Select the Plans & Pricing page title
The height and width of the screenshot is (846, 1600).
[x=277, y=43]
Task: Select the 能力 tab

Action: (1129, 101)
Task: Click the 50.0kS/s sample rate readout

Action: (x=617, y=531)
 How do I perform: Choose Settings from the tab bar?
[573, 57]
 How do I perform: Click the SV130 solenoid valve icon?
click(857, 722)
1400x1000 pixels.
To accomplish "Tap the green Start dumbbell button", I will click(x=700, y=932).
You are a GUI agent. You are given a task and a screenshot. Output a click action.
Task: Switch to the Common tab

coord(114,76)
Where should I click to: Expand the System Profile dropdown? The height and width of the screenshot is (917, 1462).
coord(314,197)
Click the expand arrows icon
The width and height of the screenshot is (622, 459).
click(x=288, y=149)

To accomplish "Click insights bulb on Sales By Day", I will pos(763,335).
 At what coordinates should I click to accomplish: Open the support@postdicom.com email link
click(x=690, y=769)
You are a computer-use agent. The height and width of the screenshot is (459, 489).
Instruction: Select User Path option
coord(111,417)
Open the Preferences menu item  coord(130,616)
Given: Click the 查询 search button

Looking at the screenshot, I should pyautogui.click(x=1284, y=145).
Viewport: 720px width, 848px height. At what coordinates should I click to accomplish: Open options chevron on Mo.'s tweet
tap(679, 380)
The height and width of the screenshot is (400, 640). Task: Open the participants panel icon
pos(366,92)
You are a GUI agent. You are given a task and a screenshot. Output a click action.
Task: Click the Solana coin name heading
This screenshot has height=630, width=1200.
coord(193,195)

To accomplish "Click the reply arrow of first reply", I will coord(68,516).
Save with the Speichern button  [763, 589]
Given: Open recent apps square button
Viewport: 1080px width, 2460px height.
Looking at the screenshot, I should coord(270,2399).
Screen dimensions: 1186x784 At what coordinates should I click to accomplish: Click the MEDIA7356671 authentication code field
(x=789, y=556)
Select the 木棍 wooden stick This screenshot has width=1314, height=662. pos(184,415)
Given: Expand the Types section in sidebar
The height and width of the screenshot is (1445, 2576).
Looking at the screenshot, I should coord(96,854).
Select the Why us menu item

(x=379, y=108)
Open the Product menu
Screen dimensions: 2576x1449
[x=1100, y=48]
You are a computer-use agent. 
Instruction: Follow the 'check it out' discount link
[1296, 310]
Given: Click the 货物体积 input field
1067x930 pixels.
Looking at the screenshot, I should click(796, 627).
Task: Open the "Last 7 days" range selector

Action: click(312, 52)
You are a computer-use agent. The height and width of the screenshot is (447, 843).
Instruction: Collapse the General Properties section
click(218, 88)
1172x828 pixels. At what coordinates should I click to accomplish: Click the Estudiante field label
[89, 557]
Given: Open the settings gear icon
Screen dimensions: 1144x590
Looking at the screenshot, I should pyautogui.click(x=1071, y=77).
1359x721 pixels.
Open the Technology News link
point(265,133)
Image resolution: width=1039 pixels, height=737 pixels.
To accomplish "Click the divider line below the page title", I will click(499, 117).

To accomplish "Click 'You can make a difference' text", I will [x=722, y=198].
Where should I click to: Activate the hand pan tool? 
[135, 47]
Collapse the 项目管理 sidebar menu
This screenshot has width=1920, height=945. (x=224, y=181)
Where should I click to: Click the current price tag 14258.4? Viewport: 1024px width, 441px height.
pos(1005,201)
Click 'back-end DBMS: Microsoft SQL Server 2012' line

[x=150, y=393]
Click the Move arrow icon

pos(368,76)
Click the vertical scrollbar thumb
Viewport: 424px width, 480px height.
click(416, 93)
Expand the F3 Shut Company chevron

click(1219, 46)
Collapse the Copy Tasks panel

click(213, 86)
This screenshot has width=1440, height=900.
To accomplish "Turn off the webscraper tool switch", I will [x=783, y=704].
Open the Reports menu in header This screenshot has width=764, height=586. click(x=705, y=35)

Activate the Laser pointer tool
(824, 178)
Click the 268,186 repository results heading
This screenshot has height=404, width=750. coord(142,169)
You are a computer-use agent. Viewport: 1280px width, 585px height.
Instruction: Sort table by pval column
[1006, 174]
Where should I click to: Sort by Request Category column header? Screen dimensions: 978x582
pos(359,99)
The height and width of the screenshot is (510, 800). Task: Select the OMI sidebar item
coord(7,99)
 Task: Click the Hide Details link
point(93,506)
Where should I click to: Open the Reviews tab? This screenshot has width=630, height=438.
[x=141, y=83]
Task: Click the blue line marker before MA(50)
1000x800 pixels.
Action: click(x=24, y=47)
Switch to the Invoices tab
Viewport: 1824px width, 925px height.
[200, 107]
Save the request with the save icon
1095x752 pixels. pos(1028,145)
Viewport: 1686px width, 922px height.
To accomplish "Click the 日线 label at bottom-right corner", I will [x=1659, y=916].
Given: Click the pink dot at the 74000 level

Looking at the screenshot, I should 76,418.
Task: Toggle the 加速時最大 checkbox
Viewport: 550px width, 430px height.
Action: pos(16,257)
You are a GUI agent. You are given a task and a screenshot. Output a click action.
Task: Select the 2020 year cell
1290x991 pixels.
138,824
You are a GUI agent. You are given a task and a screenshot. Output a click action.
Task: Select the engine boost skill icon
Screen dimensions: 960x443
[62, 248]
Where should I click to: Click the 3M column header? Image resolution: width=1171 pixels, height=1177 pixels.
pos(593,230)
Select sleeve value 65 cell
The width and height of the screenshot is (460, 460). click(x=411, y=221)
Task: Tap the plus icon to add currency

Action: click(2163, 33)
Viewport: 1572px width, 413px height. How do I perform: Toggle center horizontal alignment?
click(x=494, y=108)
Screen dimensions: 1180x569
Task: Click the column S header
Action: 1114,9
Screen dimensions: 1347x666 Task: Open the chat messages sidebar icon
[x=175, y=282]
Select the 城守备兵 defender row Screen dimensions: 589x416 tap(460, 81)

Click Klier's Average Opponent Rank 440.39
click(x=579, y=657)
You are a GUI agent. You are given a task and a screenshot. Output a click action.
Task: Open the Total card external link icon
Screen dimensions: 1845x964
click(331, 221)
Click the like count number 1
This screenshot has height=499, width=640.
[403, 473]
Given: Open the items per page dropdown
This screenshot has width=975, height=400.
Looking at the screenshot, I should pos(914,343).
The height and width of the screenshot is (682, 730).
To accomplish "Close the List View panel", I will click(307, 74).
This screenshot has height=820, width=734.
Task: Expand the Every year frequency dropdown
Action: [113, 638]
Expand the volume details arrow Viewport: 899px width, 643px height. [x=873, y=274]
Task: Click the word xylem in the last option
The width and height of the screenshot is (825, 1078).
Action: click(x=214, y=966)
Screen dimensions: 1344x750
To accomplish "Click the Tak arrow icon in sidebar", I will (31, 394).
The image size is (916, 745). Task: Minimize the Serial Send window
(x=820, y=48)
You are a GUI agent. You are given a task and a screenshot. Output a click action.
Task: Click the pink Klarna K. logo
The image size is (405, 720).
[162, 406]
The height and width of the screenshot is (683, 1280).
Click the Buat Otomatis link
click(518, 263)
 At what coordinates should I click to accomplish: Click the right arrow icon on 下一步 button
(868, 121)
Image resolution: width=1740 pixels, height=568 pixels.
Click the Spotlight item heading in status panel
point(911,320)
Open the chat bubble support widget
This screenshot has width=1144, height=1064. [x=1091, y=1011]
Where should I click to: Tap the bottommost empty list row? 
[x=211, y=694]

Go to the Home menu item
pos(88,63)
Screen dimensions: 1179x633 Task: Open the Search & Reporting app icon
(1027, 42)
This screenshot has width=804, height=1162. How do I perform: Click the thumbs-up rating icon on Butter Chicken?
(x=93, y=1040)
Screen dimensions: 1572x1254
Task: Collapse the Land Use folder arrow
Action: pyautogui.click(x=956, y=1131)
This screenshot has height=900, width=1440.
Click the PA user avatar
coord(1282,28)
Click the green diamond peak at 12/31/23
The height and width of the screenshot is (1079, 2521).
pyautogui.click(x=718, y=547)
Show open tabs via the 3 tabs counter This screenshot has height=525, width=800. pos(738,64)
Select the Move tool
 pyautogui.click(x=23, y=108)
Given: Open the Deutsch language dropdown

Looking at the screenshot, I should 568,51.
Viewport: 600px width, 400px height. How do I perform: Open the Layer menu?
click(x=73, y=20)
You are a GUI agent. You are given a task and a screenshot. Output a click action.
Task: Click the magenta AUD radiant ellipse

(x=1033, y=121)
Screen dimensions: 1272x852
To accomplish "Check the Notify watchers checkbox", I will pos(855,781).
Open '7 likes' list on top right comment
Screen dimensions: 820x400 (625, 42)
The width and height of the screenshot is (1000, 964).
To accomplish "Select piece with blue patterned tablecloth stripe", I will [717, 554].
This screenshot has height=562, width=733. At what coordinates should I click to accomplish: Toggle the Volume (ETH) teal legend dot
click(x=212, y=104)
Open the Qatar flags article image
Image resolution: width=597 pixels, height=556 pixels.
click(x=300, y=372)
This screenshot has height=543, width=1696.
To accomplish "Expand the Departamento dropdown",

» **Task directions**:
Across the whole listing above, find every line with the string "computer" and copy it.

» **Reply**:
You are a computer-use agent. The height and width of the screenshot is (459, 489).
You are a computer-use agent. 
You are a computer-use agent. The height and width of the screenshot is (447, 843).
You are a computer-use agent. Viewport: 1280px width, 585px height.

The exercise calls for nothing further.